The central limit theorem remains a key concept in probability theory
by Julia Seaman, I. Elaine Allen and Samuel Zetumer
In the beginning, there was the central limit theorem (CLT). We use it every day as the basis for our statistical analyses. We base the reproducibility of our analyses on what the CLT tells us about our data, and we make inferences from the results of our hypothesis tests based on the CLT.
This theorem forms the basis for the majority of hypothesis testing and prediction models in statistics. In simplified terms, the CLT states that the sum of many different independent results tends toward a normal distribution and gives us a method to estimate sampling error.
But is this theorem—first postulated in 1733—still relevant and appropriate in the age of big data? Specifically, was the theorem really proven to encourage us to perform parametric analyses with every sufficiently large data set? In its first formulation, it was not.
First and foremost, the CLT is a theorem proven in probability theory and not (initially) proposed to be used as a normal theory to approximate data from other distributions for statistical analysis. It was first proposed by Abraham de Moivre in 1733 when he discovered he could approximate binomial distribution probabilities from an integral of exp(-x2),1 although he did not name this integral.

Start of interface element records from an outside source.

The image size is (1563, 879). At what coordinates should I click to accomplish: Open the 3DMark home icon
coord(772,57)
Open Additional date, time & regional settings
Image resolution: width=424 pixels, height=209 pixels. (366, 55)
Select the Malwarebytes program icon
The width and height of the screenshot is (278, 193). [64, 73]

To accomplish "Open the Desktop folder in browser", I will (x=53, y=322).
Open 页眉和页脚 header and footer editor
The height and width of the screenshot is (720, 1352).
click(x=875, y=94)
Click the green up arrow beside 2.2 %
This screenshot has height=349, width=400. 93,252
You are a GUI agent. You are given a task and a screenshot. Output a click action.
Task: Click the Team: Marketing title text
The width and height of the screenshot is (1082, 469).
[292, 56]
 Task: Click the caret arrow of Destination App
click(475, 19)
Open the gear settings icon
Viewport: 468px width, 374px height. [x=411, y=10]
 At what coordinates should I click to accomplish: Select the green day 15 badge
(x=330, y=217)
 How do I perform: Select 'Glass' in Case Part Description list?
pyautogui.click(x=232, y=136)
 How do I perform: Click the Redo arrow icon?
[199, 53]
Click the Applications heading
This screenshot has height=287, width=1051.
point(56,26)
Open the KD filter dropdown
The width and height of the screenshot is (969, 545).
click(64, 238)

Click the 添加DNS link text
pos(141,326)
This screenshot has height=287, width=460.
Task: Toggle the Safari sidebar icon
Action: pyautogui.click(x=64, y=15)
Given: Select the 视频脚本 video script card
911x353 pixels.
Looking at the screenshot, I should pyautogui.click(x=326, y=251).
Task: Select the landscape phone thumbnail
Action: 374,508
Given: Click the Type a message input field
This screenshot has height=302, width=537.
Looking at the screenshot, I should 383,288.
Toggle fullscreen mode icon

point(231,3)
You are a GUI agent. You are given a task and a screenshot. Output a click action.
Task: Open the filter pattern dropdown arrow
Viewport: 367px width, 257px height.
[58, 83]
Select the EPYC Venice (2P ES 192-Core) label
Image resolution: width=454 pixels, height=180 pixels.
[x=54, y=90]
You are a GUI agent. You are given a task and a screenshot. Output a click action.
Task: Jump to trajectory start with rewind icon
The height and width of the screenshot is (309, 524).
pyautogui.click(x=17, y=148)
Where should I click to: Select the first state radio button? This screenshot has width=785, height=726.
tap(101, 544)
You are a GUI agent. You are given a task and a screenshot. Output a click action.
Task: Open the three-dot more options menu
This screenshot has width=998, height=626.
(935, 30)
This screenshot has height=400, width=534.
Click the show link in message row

It wasn’t until 1920 that George Polya gave the name to the theorem that we are now familiar with. There were several developments during the almost 200-year span from de Moivre to Polya to supplement the theorem to the results we use today. Over the centuries, the proof of the theorem included contributions by Pierre-Simon Laplace, Siméon Denis Poisson, Peter Gustav Lejeune Dirichlet, Bessel, Augustin Louis Cauchy, Pafnuty Chebyshev, Aleksandr Liapounov, Jarl Waldemar Lindeberg, Paul Lévy and W. Feller.2 Throughout all these contributions, the CLT was formulated as a theoretical probability theorem for the development of density functions of distributions.3 This is not how statisticians apply this theorem.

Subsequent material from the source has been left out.